▸ WHAT YOU ARE ASKED TO DO:
Pull every line holding the word "tree" from the data below and copy it.

---*---

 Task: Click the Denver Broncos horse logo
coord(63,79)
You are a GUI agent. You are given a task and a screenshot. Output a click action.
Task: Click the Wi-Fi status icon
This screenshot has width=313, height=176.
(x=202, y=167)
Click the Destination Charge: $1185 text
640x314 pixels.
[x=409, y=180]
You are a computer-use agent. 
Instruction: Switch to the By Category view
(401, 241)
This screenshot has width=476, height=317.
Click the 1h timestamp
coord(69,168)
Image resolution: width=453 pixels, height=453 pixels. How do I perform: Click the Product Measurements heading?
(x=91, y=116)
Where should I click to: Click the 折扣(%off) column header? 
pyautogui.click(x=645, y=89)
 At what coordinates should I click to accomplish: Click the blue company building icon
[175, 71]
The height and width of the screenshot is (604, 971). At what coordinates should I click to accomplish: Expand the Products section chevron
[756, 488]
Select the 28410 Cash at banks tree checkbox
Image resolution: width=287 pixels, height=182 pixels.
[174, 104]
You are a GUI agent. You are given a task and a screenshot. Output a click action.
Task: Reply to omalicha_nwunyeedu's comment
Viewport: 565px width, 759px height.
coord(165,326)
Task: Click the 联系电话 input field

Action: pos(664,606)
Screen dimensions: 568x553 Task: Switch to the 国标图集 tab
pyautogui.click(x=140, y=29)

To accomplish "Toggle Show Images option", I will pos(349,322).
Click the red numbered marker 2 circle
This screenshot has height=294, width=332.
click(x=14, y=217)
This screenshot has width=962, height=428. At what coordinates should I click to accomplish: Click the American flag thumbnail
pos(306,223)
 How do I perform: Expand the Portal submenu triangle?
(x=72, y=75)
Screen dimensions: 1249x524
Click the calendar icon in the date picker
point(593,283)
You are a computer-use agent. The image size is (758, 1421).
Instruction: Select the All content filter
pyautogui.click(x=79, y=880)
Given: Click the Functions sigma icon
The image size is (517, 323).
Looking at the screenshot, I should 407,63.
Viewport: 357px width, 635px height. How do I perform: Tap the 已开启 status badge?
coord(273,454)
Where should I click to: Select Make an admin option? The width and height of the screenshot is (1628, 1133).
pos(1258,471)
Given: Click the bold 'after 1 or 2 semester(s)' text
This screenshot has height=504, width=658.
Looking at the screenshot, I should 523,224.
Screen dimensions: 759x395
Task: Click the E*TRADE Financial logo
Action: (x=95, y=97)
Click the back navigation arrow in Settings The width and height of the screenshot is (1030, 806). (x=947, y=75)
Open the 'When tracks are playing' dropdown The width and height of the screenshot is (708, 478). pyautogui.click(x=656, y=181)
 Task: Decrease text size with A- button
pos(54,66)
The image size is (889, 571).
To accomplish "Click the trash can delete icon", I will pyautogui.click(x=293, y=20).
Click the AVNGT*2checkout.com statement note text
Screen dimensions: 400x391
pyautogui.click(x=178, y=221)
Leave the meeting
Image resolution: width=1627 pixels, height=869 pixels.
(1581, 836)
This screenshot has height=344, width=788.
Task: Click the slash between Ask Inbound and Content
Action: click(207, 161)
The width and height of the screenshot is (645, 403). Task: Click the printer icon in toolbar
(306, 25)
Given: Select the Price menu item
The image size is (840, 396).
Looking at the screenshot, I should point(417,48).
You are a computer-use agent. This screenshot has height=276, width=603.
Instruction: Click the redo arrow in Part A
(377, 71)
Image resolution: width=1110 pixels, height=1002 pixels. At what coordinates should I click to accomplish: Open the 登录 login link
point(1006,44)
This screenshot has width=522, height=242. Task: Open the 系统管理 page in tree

---*---

▸ REPLY TO THE TASK:
Select the 28410 Cash at banks tree checkbox
This screenshot has width=522, height=242. Task: Open the 系统管理 page in tree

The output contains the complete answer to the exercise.